(Beginning of TEXT PASSAGE)

Trump, dementia, and the 25th amendment


The “cognitive examination” to which Trump refers is the Montreal Cognitive Assessment, or MoCA. Here’s a sample test.
What follows is based on my interviews of several experts on various types of dementia, including their relation to personality disorders.
That Trump has been given this test at least three times per his own description should be extraordinarily alarming, assuming you believe that the possibility that Trump is in the early stages of some form of dementia is a bad thing. It should be setting off alarm bells because patients are given this test only if health professionals have a serious concern that dementia is present. Certainly administering the test multiple times is a massive red flag.
The test is extremely elementary — any adult of normal intelligence who isn’t drunk or concussed or the like should be able to answer all the questions easily — and the fact that Trump both believes this is some sort of intelligence test, and that it’s a tremendous accomplishment to “ace” it, as he claims to have done (who knows what actually happened?) could itself be a sign of his malignant narcissism, or more likely of the interaction between that lifelong condition and his more recent cognitive deterioration. Trump, it’s true, has always been extremely stupid even without reference to geriatric pathologies, so all these factors are very difficult to disentangle.

(End of TEXT PASSAGE)
(Beginning of INFORMATION GIVEN)

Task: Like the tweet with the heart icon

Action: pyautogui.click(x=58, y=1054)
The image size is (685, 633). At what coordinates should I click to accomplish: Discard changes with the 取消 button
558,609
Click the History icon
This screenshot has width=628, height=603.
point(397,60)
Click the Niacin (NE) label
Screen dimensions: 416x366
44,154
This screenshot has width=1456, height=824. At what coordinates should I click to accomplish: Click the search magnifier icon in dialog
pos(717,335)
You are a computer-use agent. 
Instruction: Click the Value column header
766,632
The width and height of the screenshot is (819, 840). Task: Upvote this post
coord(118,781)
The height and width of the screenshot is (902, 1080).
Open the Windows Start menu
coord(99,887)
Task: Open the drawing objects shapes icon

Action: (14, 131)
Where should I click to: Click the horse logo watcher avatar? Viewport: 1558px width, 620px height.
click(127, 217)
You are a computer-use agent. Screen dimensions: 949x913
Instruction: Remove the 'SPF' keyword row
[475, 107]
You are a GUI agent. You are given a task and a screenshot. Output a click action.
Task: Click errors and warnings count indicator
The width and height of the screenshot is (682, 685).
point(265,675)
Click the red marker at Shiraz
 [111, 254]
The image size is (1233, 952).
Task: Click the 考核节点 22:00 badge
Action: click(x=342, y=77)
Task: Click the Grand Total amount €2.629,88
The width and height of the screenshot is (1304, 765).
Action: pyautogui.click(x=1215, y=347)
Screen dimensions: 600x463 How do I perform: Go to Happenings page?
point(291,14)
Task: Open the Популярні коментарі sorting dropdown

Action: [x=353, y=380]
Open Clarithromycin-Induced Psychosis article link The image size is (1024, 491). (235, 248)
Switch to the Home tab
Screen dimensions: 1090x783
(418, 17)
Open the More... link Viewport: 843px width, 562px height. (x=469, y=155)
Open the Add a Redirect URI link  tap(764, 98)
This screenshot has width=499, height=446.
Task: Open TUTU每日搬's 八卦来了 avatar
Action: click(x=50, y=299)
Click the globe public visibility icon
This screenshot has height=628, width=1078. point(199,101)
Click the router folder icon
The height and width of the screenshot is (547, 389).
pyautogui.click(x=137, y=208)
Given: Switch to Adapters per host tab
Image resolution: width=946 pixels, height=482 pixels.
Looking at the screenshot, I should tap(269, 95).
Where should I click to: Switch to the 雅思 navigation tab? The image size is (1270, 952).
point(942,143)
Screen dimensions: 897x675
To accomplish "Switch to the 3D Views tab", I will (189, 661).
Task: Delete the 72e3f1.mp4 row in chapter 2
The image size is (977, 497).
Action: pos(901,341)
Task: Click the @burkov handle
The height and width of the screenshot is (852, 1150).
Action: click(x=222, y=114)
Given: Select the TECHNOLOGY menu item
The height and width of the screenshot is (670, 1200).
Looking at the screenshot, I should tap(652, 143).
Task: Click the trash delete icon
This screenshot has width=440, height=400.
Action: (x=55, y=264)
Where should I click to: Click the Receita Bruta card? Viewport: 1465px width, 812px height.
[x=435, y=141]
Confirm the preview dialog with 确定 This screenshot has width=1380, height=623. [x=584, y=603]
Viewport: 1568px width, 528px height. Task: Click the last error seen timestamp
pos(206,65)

(End of INFORMATION GIVEN)

> ASSIGNMENT:
Carry on the passage on Trump and dementia, starting after its last sentence. The records bear no relation to the passage on Trump and dementia.

> ANSWER FOR THIS EXERCISE:
Some general observations about dementia, which is a subject that obviously terrifies Trump, as his Truth Social post above illustrates:
(1) Dementia is often multi-factorial. That someone has Alzheimer’s, for example, certainly doesn’t mean they don’t have or will not develop vascular dementia, or frontotemporal dementia, or Lewy Body dementia.
(2) Various biomarkers allow various kinds of dementia to be diagnosed in ways that go beyond clinical observation. In this regard the case of frontotemporal dementia (FTD) is particularly interesting, as it has a very strong genetic component, and genetic testing can reveal both whether someone with dementia symptoms should be tested for its presence in particular, and whether people who are asymptomatic are likely to develop the condition eventually. (One researcher suggested that it would be very public-spirited of, say, Mary Trump to get genetic testing for this purpose, since she is collaterally part of Donald Trump’s genetic line).
(3) Alzheimer’s can be diagnosed in part by testing for the presence of amyloid plaques on the brain. If these are found, a couple of new drugs can be administered intravenously to slow the progression of the disease. This makes the recurrent presence of bruising on Trump’s hand, and his increasingly obvious attempts to hide it, at least rather suggestive. (It’s been suggested to me that Trump might get a hand IV for such infusions because they take a long time, a hand IV would preserve mobility better than the inside of the elbow, plus it would preserve the elbow for blood draws).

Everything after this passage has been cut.